Aim of the exercise: Only the lines from the first line of the records through the line containing "The image size is (1200, 800)." belong in the answer. Copy them exactly.
Top of Source material
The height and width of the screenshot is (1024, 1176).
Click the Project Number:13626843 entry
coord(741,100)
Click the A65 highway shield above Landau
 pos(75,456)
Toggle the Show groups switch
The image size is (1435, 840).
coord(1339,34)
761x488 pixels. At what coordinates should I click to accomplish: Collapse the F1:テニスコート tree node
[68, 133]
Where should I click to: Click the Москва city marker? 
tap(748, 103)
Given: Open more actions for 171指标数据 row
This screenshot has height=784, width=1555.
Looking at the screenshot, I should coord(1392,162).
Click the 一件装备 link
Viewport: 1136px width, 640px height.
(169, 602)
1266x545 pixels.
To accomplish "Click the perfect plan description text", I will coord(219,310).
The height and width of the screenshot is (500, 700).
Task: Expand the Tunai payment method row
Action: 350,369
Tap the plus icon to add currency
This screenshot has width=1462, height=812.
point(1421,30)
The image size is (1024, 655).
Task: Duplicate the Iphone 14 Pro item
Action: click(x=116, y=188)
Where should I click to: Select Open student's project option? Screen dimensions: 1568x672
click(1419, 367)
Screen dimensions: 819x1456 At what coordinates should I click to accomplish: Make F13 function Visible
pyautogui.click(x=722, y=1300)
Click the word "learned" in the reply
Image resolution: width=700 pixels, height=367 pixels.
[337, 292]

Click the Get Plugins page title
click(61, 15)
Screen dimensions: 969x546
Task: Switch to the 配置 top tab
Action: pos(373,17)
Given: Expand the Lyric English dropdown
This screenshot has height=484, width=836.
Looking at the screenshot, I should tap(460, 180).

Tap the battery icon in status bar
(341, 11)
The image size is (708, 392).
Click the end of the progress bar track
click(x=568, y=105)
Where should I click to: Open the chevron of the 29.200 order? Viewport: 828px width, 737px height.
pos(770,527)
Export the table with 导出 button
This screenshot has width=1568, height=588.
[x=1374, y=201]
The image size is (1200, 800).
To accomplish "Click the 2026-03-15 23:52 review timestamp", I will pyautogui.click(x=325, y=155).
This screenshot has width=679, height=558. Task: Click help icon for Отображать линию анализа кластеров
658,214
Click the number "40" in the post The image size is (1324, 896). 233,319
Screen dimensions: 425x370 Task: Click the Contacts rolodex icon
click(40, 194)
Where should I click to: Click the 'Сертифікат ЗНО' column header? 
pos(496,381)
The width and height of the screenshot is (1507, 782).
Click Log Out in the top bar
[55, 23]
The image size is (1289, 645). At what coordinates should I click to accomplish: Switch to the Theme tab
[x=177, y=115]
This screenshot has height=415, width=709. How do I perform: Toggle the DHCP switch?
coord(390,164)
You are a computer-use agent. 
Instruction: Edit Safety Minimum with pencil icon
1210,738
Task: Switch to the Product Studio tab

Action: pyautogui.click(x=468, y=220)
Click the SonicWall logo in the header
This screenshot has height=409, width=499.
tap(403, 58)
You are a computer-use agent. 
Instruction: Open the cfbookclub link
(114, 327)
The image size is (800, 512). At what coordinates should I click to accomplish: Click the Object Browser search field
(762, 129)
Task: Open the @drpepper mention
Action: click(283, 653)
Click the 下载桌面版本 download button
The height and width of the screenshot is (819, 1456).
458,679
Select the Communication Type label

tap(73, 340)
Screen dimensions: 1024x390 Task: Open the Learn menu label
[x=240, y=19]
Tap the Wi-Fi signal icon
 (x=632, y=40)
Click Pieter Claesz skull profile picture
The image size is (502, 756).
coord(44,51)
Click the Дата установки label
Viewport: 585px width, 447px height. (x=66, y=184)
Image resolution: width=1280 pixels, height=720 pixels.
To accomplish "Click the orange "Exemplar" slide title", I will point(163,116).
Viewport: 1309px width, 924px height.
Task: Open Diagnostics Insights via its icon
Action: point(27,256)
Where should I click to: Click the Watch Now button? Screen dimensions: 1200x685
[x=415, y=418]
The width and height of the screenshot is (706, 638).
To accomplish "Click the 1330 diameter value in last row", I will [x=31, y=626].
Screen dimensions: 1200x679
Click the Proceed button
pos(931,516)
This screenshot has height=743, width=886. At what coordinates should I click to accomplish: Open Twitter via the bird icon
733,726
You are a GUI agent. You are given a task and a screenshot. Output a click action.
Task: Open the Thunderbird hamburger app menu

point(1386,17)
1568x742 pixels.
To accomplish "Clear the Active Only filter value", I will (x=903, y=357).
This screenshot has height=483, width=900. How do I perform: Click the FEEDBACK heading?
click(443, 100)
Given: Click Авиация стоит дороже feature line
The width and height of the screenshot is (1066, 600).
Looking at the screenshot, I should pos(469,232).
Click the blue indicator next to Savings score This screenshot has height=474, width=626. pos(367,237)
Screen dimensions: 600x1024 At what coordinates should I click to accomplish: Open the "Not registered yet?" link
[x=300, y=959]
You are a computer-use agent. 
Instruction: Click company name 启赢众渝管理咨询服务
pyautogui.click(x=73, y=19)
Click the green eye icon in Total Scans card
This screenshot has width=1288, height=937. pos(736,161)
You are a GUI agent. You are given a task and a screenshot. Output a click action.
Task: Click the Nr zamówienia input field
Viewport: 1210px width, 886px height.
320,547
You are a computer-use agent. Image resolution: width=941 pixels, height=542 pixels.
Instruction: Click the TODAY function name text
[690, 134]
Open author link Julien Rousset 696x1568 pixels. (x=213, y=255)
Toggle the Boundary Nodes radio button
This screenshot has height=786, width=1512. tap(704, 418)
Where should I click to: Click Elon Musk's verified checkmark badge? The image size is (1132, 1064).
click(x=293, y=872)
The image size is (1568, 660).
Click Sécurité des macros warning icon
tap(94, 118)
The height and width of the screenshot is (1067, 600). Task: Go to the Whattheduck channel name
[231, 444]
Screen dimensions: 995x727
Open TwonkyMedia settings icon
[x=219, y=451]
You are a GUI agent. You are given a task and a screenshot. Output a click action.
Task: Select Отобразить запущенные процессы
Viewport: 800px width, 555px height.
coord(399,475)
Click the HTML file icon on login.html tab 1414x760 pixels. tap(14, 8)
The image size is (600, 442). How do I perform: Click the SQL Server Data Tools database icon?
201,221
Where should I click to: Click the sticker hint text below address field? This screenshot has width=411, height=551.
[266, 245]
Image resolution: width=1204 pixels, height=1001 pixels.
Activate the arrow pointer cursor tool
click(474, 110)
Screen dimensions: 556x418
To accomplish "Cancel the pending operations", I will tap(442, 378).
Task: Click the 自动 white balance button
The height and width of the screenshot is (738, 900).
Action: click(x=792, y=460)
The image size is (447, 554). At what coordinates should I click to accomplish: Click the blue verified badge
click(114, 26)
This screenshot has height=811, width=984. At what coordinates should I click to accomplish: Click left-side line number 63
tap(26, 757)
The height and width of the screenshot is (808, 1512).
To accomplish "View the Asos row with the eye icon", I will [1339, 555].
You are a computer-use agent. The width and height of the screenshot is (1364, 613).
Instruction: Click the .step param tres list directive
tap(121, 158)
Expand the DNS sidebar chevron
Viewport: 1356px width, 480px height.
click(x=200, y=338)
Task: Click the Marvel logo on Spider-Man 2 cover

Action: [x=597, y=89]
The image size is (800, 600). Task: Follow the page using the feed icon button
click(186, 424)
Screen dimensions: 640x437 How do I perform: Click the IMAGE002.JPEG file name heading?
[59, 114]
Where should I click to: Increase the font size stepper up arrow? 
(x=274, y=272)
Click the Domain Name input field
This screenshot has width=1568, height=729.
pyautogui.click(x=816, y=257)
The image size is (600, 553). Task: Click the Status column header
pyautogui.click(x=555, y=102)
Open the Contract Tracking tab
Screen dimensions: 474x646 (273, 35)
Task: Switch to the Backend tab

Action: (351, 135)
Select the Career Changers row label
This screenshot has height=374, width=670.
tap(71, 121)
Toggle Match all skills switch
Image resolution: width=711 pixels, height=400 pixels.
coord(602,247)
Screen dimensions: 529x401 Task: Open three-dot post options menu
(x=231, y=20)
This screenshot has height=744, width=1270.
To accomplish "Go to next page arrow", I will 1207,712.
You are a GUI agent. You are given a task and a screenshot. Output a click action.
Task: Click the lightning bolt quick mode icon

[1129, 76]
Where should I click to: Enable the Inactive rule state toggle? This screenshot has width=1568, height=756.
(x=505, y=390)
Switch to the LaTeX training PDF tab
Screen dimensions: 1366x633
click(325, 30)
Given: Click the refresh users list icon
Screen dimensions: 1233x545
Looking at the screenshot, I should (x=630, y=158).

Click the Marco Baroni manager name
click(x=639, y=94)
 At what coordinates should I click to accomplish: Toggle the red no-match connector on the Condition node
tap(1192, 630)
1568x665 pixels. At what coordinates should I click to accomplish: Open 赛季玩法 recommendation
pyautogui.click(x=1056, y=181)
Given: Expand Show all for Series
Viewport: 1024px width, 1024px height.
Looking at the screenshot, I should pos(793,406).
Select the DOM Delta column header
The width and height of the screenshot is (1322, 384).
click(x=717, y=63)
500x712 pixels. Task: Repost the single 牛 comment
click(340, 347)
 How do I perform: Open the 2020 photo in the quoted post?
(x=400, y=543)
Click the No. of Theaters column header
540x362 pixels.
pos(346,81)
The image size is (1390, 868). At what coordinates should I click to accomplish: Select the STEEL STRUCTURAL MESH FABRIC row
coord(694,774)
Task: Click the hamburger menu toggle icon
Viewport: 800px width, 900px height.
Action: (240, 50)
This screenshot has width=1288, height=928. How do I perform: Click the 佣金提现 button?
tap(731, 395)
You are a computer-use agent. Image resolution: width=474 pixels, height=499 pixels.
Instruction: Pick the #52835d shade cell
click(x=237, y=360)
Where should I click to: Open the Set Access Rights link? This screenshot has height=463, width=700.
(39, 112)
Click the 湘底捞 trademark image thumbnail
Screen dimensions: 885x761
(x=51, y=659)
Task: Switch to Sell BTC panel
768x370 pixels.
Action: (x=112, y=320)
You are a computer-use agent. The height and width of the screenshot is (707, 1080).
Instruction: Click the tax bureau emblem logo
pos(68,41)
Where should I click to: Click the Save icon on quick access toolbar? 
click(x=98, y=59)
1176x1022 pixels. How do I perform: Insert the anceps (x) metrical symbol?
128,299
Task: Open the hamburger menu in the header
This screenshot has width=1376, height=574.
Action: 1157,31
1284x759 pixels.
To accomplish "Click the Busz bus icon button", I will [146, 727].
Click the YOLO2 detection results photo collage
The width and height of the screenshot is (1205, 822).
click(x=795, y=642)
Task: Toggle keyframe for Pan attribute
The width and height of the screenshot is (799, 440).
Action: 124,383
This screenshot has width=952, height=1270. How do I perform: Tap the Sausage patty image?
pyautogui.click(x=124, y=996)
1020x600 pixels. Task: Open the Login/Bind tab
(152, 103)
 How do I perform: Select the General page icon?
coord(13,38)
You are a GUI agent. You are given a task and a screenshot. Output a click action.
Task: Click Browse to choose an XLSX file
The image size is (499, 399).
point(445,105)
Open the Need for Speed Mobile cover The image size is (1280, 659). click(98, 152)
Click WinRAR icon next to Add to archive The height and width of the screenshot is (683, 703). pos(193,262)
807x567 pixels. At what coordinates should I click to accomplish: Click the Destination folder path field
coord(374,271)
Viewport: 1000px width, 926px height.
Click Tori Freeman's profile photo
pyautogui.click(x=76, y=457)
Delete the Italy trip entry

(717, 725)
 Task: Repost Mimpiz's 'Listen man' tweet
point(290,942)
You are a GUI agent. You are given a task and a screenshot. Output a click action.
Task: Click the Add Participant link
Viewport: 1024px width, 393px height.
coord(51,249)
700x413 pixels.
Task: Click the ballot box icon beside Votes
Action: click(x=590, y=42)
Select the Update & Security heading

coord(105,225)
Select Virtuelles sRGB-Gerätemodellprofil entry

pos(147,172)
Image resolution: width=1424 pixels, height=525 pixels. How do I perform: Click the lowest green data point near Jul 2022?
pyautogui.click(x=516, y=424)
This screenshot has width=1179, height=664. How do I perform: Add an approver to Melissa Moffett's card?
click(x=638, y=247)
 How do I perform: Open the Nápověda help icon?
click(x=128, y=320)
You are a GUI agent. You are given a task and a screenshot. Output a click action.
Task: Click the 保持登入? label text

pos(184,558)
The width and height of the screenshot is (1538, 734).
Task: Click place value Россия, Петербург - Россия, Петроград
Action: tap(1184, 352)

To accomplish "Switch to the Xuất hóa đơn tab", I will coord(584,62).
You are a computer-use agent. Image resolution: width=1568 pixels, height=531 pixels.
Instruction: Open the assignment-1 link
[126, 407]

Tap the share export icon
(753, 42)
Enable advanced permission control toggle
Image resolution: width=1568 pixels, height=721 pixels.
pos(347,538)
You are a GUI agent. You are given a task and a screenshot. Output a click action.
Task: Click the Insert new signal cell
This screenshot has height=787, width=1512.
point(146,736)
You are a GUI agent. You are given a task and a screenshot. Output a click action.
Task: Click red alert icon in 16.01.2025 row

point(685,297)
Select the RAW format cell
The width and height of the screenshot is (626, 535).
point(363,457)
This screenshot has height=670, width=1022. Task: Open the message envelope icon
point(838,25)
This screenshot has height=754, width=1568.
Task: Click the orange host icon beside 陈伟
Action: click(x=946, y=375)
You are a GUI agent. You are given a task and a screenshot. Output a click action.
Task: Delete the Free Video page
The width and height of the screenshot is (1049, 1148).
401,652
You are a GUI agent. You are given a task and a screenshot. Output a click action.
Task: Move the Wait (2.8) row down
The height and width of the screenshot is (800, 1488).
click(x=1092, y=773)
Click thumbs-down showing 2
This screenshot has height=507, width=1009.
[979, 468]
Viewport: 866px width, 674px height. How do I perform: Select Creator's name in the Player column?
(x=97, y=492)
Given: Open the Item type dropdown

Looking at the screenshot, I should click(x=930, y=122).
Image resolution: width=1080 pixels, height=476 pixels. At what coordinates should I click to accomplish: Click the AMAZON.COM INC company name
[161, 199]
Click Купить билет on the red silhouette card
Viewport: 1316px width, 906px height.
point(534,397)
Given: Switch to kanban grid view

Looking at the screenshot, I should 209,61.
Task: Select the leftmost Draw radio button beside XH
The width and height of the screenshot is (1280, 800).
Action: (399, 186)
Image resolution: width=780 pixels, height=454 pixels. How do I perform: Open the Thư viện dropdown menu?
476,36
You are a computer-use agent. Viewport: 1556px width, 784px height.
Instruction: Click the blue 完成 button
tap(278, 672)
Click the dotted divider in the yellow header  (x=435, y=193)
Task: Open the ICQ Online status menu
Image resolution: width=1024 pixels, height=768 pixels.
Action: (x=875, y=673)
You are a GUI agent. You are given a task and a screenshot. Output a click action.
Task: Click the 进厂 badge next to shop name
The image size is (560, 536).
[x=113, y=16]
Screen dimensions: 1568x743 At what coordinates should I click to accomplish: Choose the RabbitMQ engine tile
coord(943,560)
Bottom of Source material
Result of the exercise:
The height and width of the screenshot is (1024, 1176).
Click the Project Number:13626843 entry
coord(741,100)
Click the A65 highway shield above Landau
 pos(75,456)
Toggle the Show groups switch
The image size is (1435, 840).
coord(1339,34)
761x488 pixels. At what coordinates should I click to accomplish: Collapse the F1:テニスコート tree node
[68, 133]
Where should I click to: Click the Москва city marker? 
tap(748, 103)
Given: Open more actions for 171指标数据 row
This screenshot has height=784, width=1555.
Looking at the screenshot, I should coord(1392,162).
Click the 一件装备 link
Viewport: 1136px width, 640px height.
(169, 602)
1266x545 pixels.
To accomplish "Click the perfect plan description text", I will coord(219,310).
The height and width of the screenshot is (500, 700).
Task: Expand the Tunai payment method row
Action: 350,369
Tap the plus icon to add currency
This screenshot has width=1462, height=812.
point(1421,30)
The image size is (1024, 655).
Task: Duplicate the Iphone 14 Pro item
Action: click(x=116, y=188)
Where should I click to: Select Open student's project option? Screen dimensions: 1568x672
click(1419, 367)
Screen dimensions: 819x1456 At what coordinates should I click to accomplish: Make F13 function Visible
pyautogui.click(x=722, y=1300)
Click the word "learned" in the reply
Image resolution: width=700 pixels, height=367 pixels.
[337, 292]

Click the Get Plugins page title
click(61, 15)
Screen dimensions: 969x546
Task: Switch to the 配置 top tab
Action: pos(373,17)
Given: Expand the Lyric English dropdown
This screenshot has height=484, width=836.
Looking at the screenshot, I should tap(460, 180).

Tap the battery icon in status bar
(341, 11)
The image size is (708, 392).
Click the end of the progress bar track
click(x=568, y=105)
Where should I click to: Open the chevron of the 29.200 order? Viewport: 828px width, 737px height.
pos(770,527)
Export the table with 导出 button
This screenshot has width=1568, height=588.
[x=1374, y=201]
The image size is (1200, 800).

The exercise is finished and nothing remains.